For custom plotting controls, you can just use shiny. It is awesome. Check out the shiny gallery and you will see that.

sandGorgon · on Jan 1, 2016

What do you recommend to build business dashboards in R? By pulling data from an api or sb for example

earino · on Jan 1, 2016

Two approaches:

1. If you're interested in running a shiny server, use http://rstudio.github.io/shinydashboard/! I have used it to build professional high quality dashboards VERY quickly.

2. You can use an API server like Domino's API end points or OpenCPU to expose R APIs and build the interface using JavaScript at plot.ly! This really can be incredibly elegant and you can do really neat dynamic dashboards.

sandGorgon · on Jan 1, 2016

That is great to know!

Is opencpu something you recommend for production? I'm just starting to work with analysts who work in R, and I have struggled with the question whether we should wrap existing R code as an api...or port to python.

Low volume right now, so not really concerned with performance... But rather that can R deployment play nicely with things like supervisord,etc in production

earino · on Jan 1, 2016

Well, I really don't want to turn this into a sales pitch, but that's the exact use case for Domino's API endpoints. Check out http://support.dominodatalab.com/hc/en-us/articles/204173149... for an explanation. If you're interested, drop me an email and I can work up an example project for you. Exposing R algorithms as REST endpoints is exactly what it does quite well.

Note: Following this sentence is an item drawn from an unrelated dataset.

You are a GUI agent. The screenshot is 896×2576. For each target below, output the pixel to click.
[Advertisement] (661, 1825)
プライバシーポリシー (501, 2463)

As for OpenCPU, I know that the guy who wrote it, Jeroen Ooms is genuinely quite brilliant. I know it was his project during his PhD, and I don't know what his plans are for continuing to support it. It's up to you to determine what that means for your "production" needs.

sandGorgon · on Jan 1, 2016

Interesting. Did you post about this on /r/rprogramming

There are lots of people who have rolled their own solutions for production deployment. Including nodejs !

earino · on Jan 1, 2016

Greetings!

So I made a small demo for you. If you go to https://app.dominodatalab.com/earino/d3_dashboard_demo/raw/6... you will see a very simplistic, d3 powered, R backed dashboard. It just draws a pie chart, a line chart, and a bar chart. Every 10 seconds, it polls an R API endpoint to get new data.

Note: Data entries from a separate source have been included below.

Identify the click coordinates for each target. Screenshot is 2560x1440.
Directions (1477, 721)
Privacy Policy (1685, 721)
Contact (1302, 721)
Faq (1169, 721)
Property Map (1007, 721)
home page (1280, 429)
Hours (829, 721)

The code for the R endpoint is https://app.dominodatalab.com/earino/d3_dashboard_demo/view/.... It's a simple R function which generates synthetic data. It could be used to pull much more complex data, generate predictions from an ML model, etc...

Please don't hesitate to reach out if you have any questions!

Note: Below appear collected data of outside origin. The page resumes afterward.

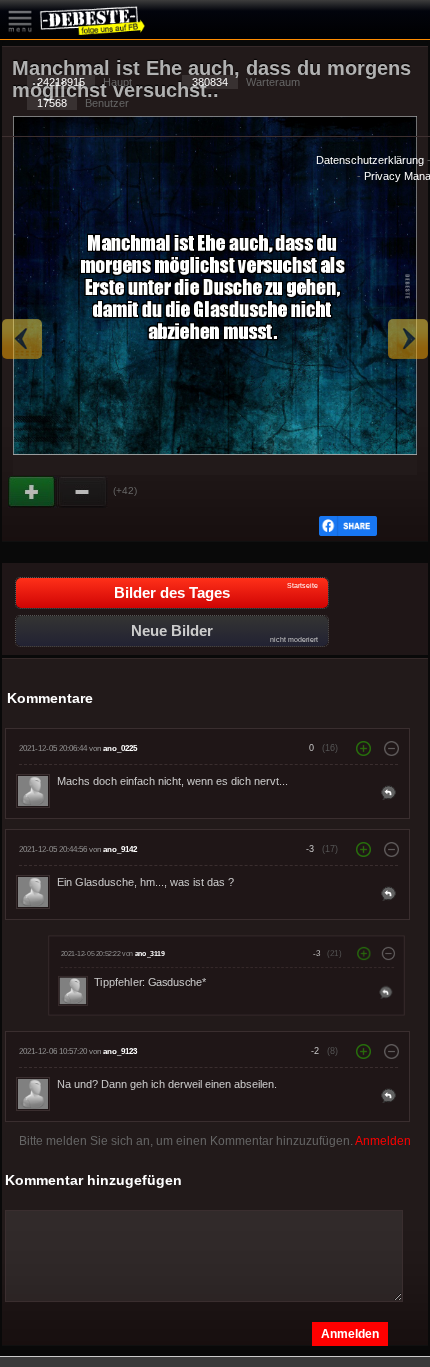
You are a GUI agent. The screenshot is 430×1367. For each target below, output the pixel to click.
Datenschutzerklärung (370, 160)
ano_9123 (120, 1051)
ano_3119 (150, 953)
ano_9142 (120, 849)
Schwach (83, 492)
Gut (33, 492)
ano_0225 (120, 748)
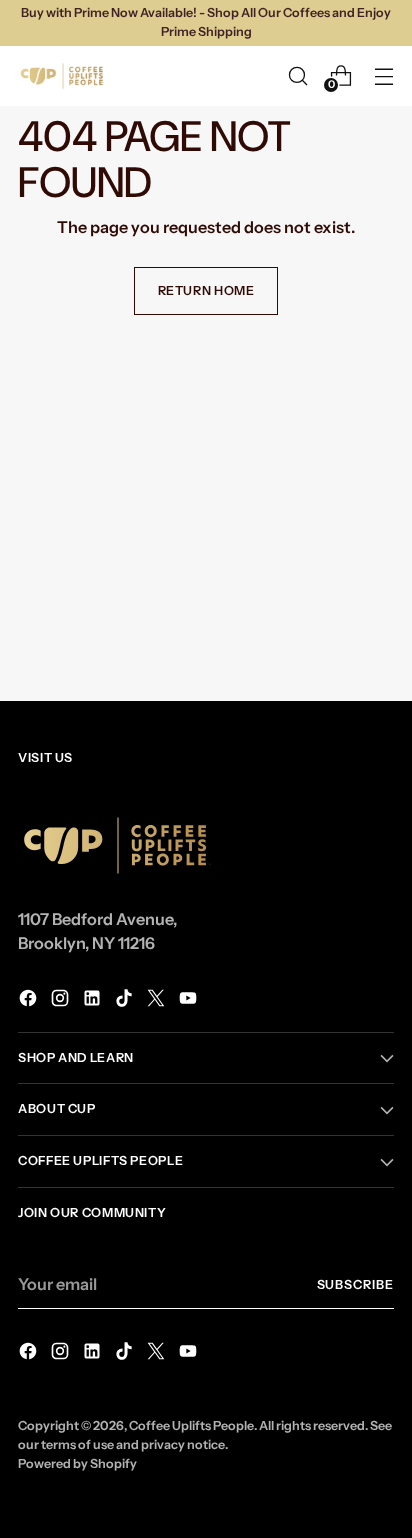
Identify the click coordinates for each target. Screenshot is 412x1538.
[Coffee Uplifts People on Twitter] (158, 1001)
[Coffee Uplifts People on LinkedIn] (94, 1001)
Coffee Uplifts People (191, 1425)
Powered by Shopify (77, 1463)
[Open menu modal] (383, 75)
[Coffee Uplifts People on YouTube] (190, 1001)
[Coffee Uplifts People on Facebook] (30, 1001)
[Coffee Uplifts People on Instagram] (62, 1001)
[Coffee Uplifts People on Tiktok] (126, 1001)
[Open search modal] (297, 75)
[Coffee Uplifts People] (63, 76)
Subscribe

sandGorgon · on Jan 1, 2016

this is awesome! you should put stuff like this on the front page of your site. It makes it incredibly simple to understand what you are about.

phillc73 · on Jan 1, 2016

I've also used Shiny to construct fairly complicated web apps, with dashboards (using shinydashboard). It's very good, up to a point.

I keep banging my head against issues around persistent data storage and app customisation at a user level. Unless one pays for Shiny Server Pro, the free Shiny Server doesn't support user authentication. Hosting on shinyapps.io doesn't really support persistent user data, unless it's offloaded elsewhere such as Dropbox or a remote SQL database, which brings into play a bunch of security questions.

Shiny is good, but not quite yet outstanding.

I was really interested in an article I read recently about using jQuery.ui widgets and R to build interactive web app.[1] I'm keen to explore this as a potential way forward.

[1] http://www.r-bloggers.com/creating-multi-tab-reports-with-r-...

sandGorgon · on Jan 1, 2016

That's interesting to know. The reason shinydashboard or something else a nice is because the data scientist can work on his own. Expecting him to learn js would be a dead end.

I am willing to bet that he would rather use R api and excel to build a dashboard, rather than anything else.

phillc73 · on Jan 1, 2016

If you just want a personal or internal dashboard, then Shiny is a good solution, but you will need to deal with setting up and managing Shiny Server. If you don't care about the world viewing the dashboard, or can afford a small fee each month, then shinyapps.io is a decent solution.

I just wanted to point out that there are limitations with this route, when the apps start to become more complex, with multiple users, various access permissions and personalisation requirements.